**Task objective:**
From the first line to the last, print the listing exactly.

**Records for the task:**
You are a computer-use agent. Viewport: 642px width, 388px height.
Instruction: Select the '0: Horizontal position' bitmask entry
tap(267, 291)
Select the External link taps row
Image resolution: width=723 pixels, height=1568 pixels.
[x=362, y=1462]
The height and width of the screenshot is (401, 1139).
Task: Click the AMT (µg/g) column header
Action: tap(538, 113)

**Expected answer:**
You are a computer-use agent. Viewport: 642px width, 388px height.
Instruction: Select the '0: Horizontal position' bitmask entry
tap(267, 291)
Select the External link taps row
Image resolution: width=723 pixels, height=1568 pixels.
[x=362, y=1462]
The height and width of the screenshot is (401, 1139).
Task: Click the AMT (µg/g) column header
Action: tap(538, 113)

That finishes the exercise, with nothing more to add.